La direction de l’usine a recensé 1 500 grévistes. Les syndicats parlent plutôt de 2 100 à 2 400 grévistes. « Cette mobilisation est un succès, non pas pour les syndicats, mais pour l’ensemble des salariés », souligne David Ruellan, du Syndicat indépendant de l’automobile (SIA-GSEA). La semaine dernière déjà, une pétition avait recueilli 2 876 signatures, « soit 82 % des salariés présents ce jour-là ».

Ouvriers, employés et cadres ont montré leur détermination à obtenir enfin des garanties du constructeur sur le devenir de l’usine bretonne. « Nous réclamons tous des investissements et l’attribution d’un projet de véhicule permettant de garantir notre avenir », ont martelé les leaders syndicaux, devant le millier de salariés rassemblés à midi, à la guérite de l’entrée principale. Pendant les trois heures du débrayage, la production était à l’arrêt.

« Les gens sont très fatigués depuis six ans qu’ils subissent des coupes dans les effectifs », avoue David Ruellan. Lassés aussi de ne plus savoir sur quel pied danser, à force de rumeurs. Ces deniers jours, les yeux se tournent vers la Chine et une possible alliance avec le constructeur Dongfeng.

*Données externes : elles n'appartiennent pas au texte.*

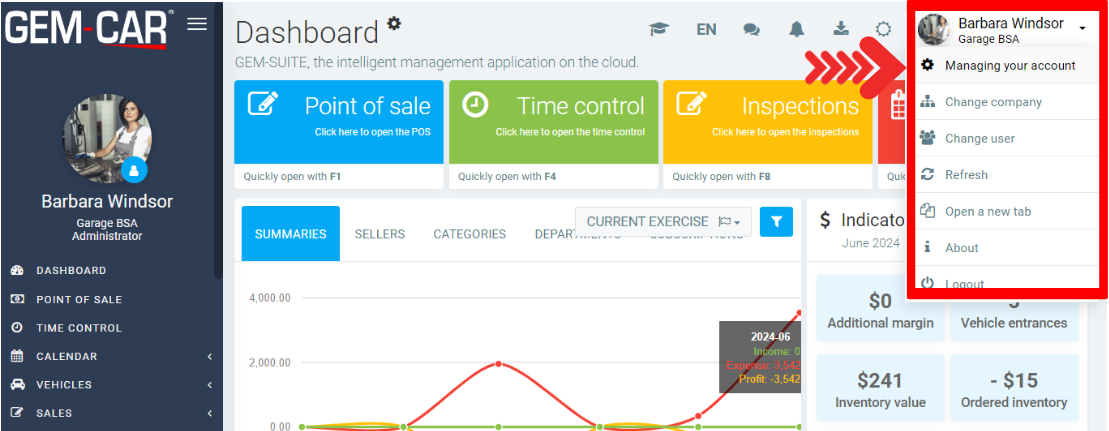
Task: Click the graduation cap training icon
Action: click(658, 30)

« Départs contraints » en 2014

Les 5 500 salariés de l’usine de Chartres-de-Bretagne vivent depuis des mois au rythme des journées de chômage partiel (76 jours depuis janvier, celles d’octobre et de novembre incluses). Et beaucoup redoutent de perdre leur travail en 2014. Le plan social en cours prévoit 1 400 suppressions de postes.

Ce plan lancé en mai propose des mesures de départ jusqu’au 31 décembre, sur la base du volontariat. Si le compte n’y est pas, le constructeur prévoit des « départs contraints ». Autrement dit des licenciements. Ce dont les syndicats ne veulent pas entendre parler.